PCA for QC in RNA seq data is to detect sample level outliers and batch effects etc.
I am well aware that plotPCA of DESeq2 uses topn genes for doing PCA.
My naive question from whole community is that do we need to use all genes or top highly variable genes for doing PCA for QC of RNA seq data or any highthrougput omics data.
Now, I have around 200 samples from paired ened rna seq data and
# Read count data
ft <- "./data/rsem_counts.tsv"
readCount <- read.table(file = ft, header = TRUE, row.names = 1, stringsAsFactors = FALSE, check.names = FALSE)
head(colnames(readCount))
# Read metadata
metadata_inputfile <- "./data/metadata_counts.tsv"
metadata <- read.table(file = metadata_inputfile, header = TRUE, stringsAsFactors = FALSE, check.names = FALSE)
row.names(metadata)=metadata$filenames
metadata$filenames==colnames(readCount)
metadata$visit<-as.factor(metadata$visit)

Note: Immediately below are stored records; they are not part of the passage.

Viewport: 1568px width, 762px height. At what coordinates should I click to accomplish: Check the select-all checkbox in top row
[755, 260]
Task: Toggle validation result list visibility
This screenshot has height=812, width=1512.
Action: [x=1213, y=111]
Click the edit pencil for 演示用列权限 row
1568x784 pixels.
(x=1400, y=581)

metadata$response_status<-as.factor(metadata$response_status)
dds <- DESeqDataSetFromMatrix(readCount,
colData=metadata,
~visit+response_status)
# Check the available columns in colData(dds)
colnames(colData(dds))
colData(dds)
dds
vsd <- vst(dds, blind=FALSE)
## PCA for topn genes by default that DESEQ is using n=500
DESeq2::plotPCA(vsd,intgroup="Run", n=1000)
DESeq2::plotPCA(vsd,intgroup="Run", n=10000)
?plotPCA
Now looking at top 500 genes there is a strong some sort of factor (probably hidden batch effect?) but nothing in pca with 10000 genes(or whatever number of filtered genes i had after removing lowly expressed genes).
10k genes pca : https://drive.google.com/file/d/1LVKCJ-OJPmucjsfRa5mw-zc4s1w3NUw4/view?usp=sharing
1k genes pca : https://drive.google.com/file/d/1oU5yNxKPLCu8dEjkwEtisxBJtJYv0dZR/view?usp=sharing
I am very confused that I should go for sva here or not. any help in what ways probably i can track or move forward to check this sort of effect is real or not is appreciated.
ANd also what is teh best practice to do pca for QC at sample l;evel? by using topn genes or all gens?
Thanks much.
Thanks AT- probably it will be helpful for other people like me to know or have a reference for what could be the factors and why only subset of genes could be affected during sequencing. If you have any pointers I will appreciate that too.
That is the definition of batch effects, unwanted technical variation. Again, if all genes were affected equally it would be removed by standard normalization and you would not diagnose it.